Com'era Baresi da avversario?
"Lo avevo troppo lontano (ride, ndr). Perché io dico sempre che con Maldini, lui a sinistra io a destra, ci si scontrava anche. Ma Franco vabbè, parlando seriamente, è stato unico". 

Quindi com'era da compagno?
"Sapeva sdoppiarsi. Interpretava il ruolo con un'eleganza, una classe unica. Questo era Franco. Da avversario invece erano Derby, parlo degli anni '80, belli, vissuti sempre nel rispetto. Franco è stato un avversario leale e fortissimo". 

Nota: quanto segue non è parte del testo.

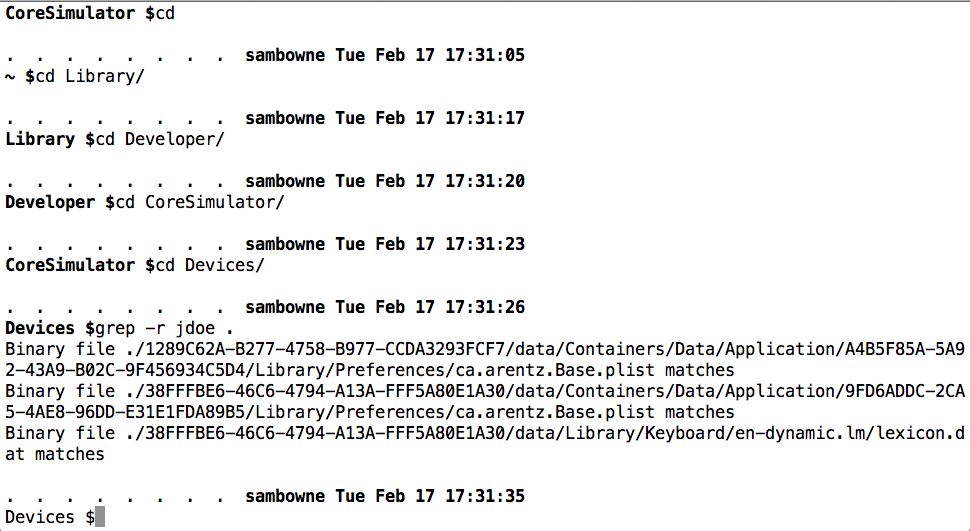Click the cursor block at the final Devices prompt

[100, 517]
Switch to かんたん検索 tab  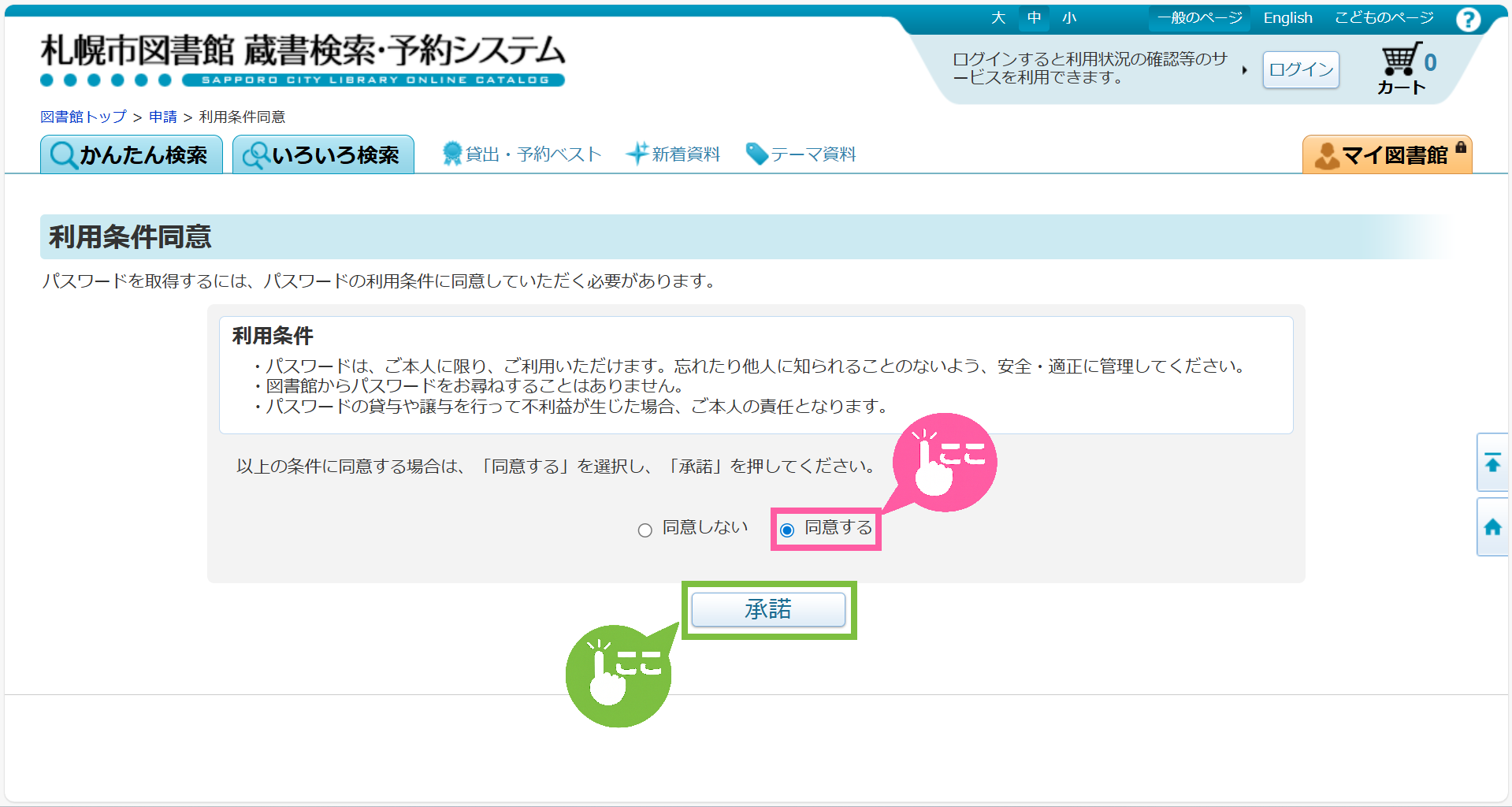pos(132,155)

Cosa le lascia Franco Baresi?
"Questo è un anno che mi lascia tanta tristezza. Nel senso che l'Inter ha perso diversi ex giocatori ed allenatori, se n'è andato anche Igor Protti. Ma Baresi era unico, nel senso che quando penso a lui penso a quando ci ha lasciato Vialli o Rossi. Sono icone mondiali che sì hanno la bandiera del Milan, ma che hanno il rispetto di tutto il mondo. Questo mi lascia Franco. Qui non esistono colori. Stamattina amici interisti mi hanno chiesto di lui, di quando c'è il funerale, e quindi mi lascia tanta tristezza perché sono tanto amico del fratello, di Beppe, conosco i figli di Beppe, so quanto erano legati i fratelli e so quanto starà soffrendo la famiglia. Quindi sono vicino a Franco e a tutta la sua famiglia".